Text excerpt:
BEGIN
Here’s my question: If you’d caught it the first time it happened, would you feel differently? It seems that the issue boils down to “I can’t afford that!”. If it had only been, say, thirty bucks, would you have been miffed but mostly ok with it?
Maybe I misread, but I don’t see anything to indicate that the university did not pay the insurance company, just that they didn’t deduct the premium correctly. At my company, we pay the monthly invoice that comes from our provider and then recoup the employee’s portion from their check. Even if we screwed up and took no deduction from payroll, the employee would still have been covered by our insurance since we paid the bill.
Well, of course the amount of money factors into it, for both parties. They wouldn’t care if I only owed, say, $0.50. It would cost just about that to send me a collection notice. And, going back to the unconscionablility case again, I’m sure Williams wouldn’t have had as strong a case if they just wanted to repossess a single chair versus all the furniture she bought. And in my example, if I had really messed up several grades, and given the student an A instead of a D, say, my correction of the error would cause more grief for the student and for me.
The issue is that $900 to a doctoral student represents a hardship. It’s very material to me. Thirty bucks, while still not chump change, would be less of a hardship. It would also mean that the University had only made a slight error, and quickly corrected it. Now, were the circumstances the same, i.e., 100% their fault, I still wouldn’t feel a moral obligation to repay $30 that I had no part in causing to be given to me. But, if I were asked to pay it, I would still think “You fucked up, it’s your responsibility,” but I would pay it just because the cost of the headaches to fight it would not be worth the effort.
What’s happened to me (and others, I’m told) is that the error persisted for months at a time, racking up $900 worth of back payments. Paying that is a major burden, and, if I had a shred of legal support for doing so (which I know I don’t by now), I’d fight it.
END
Extracted material:
BEGIN
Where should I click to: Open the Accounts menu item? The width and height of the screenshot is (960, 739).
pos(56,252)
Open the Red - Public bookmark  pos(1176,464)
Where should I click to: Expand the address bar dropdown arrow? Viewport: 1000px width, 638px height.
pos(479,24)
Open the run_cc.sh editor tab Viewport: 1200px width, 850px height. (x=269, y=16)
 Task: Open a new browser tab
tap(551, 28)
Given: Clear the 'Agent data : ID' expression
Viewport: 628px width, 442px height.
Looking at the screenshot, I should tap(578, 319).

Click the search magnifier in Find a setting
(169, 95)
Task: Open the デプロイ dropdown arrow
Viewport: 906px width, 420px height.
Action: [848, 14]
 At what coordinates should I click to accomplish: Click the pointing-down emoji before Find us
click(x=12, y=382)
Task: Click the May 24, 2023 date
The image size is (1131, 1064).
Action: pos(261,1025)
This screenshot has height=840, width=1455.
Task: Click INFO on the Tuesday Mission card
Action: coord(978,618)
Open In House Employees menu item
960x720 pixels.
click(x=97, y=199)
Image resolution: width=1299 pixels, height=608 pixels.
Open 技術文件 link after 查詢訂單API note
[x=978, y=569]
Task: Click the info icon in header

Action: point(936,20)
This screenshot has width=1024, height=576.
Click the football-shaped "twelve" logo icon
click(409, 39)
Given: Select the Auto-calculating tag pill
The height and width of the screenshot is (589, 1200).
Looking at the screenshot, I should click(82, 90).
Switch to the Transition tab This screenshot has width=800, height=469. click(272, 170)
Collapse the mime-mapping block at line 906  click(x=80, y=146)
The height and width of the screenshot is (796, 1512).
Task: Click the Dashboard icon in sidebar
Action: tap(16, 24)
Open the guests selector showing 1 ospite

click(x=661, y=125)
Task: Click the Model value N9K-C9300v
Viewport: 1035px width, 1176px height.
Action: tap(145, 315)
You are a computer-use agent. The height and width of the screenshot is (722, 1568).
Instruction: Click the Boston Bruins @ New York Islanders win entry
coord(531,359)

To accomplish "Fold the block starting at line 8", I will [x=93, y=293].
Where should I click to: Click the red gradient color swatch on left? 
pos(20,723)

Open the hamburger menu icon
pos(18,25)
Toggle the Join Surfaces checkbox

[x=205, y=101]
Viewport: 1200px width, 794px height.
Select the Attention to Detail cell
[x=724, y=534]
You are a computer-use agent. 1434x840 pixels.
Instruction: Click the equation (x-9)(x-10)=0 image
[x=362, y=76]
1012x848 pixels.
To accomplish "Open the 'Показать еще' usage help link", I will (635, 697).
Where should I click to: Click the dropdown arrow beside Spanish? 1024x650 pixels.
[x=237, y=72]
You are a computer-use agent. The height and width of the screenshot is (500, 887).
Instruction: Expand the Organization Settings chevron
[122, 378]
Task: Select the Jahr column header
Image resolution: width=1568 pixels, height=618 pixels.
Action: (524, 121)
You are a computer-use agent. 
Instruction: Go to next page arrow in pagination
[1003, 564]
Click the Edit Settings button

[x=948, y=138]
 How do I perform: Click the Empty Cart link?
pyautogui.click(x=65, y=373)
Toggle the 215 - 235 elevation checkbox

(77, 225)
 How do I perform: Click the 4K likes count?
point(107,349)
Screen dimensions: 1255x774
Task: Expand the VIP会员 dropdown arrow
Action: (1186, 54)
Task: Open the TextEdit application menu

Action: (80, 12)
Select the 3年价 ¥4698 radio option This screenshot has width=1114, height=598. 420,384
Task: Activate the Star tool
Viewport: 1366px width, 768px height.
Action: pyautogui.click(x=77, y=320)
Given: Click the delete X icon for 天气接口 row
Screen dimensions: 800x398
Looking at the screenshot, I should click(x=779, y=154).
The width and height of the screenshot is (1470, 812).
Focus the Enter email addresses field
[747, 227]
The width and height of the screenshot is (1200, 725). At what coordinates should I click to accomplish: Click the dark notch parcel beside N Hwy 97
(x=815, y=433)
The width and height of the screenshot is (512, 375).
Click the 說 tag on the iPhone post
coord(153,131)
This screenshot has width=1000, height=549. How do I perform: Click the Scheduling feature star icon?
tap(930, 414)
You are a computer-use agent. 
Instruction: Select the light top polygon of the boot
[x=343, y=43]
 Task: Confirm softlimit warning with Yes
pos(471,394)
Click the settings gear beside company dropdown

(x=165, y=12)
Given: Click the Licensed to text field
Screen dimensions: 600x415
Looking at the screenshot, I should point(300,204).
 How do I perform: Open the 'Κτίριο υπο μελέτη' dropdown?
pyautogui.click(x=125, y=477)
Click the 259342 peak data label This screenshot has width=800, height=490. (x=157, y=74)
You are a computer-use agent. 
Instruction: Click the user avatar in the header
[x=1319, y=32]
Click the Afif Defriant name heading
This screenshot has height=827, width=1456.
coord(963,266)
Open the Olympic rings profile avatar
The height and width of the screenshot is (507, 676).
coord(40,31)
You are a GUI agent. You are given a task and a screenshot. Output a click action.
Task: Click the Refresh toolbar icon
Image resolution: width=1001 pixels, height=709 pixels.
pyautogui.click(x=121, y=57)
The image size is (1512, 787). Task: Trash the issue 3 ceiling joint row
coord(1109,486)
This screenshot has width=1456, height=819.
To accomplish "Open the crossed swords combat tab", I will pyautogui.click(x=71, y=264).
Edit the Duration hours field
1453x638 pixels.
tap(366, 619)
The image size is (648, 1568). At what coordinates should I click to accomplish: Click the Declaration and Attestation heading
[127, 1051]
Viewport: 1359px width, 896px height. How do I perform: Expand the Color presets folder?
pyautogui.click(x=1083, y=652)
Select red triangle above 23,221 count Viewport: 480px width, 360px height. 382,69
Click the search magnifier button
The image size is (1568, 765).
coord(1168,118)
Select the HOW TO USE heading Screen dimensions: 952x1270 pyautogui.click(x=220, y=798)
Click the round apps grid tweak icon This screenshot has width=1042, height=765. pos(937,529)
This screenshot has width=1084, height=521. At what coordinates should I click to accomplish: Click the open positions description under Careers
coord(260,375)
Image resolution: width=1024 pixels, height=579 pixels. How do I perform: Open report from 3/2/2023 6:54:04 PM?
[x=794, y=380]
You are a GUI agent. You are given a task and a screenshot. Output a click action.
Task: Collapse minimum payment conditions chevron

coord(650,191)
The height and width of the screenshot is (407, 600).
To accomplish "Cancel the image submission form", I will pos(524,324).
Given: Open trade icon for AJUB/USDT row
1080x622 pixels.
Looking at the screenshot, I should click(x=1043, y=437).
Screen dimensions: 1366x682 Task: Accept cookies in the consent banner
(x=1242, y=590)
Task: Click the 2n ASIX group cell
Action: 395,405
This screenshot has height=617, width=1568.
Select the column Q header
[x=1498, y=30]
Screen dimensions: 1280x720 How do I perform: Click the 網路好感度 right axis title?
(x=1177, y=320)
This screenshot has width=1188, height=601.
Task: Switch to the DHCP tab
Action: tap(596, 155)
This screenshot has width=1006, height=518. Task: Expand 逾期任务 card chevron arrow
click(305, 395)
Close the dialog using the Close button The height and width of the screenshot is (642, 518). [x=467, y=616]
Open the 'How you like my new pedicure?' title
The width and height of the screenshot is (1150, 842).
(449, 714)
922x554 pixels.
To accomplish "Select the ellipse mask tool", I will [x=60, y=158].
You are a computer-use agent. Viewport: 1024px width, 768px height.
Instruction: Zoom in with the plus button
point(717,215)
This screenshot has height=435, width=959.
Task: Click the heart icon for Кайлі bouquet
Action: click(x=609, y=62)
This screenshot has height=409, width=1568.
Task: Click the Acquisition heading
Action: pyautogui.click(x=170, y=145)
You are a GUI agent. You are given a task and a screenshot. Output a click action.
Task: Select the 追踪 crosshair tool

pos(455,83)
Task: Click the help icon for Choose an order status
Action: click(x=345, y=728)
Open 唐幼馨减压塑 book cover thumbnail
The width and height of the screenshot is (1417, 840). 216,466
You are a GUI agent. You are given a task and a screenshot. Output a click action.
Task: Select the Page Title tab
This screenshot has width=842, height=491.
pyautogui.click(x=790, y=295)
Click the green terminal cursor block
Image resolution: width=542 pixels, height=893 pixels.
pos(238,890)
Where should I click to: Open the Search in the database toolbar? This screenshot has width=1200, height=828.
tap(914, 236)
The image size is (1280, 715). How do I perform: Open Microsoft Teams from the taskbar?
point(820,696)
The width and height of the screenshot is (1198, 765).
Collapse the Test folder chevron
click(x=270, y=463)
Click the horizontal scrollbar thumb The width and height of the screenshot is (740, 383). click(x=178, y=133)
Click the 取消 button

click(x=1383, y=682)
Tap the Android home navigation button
END
Exercise:
Answer these questions from the text excerpt above, one line each:
1. How much in back payments did the persistent error add up to?
2. At the company described in the second paragraph, what is done with the monthly invoice from the provider?
3. In the grading example, what grade was mistakenly given in place of a D?

The completed task:
1. $900.
2. The company pays the invoice and then recoups the employee's portion from their check.
3. An A.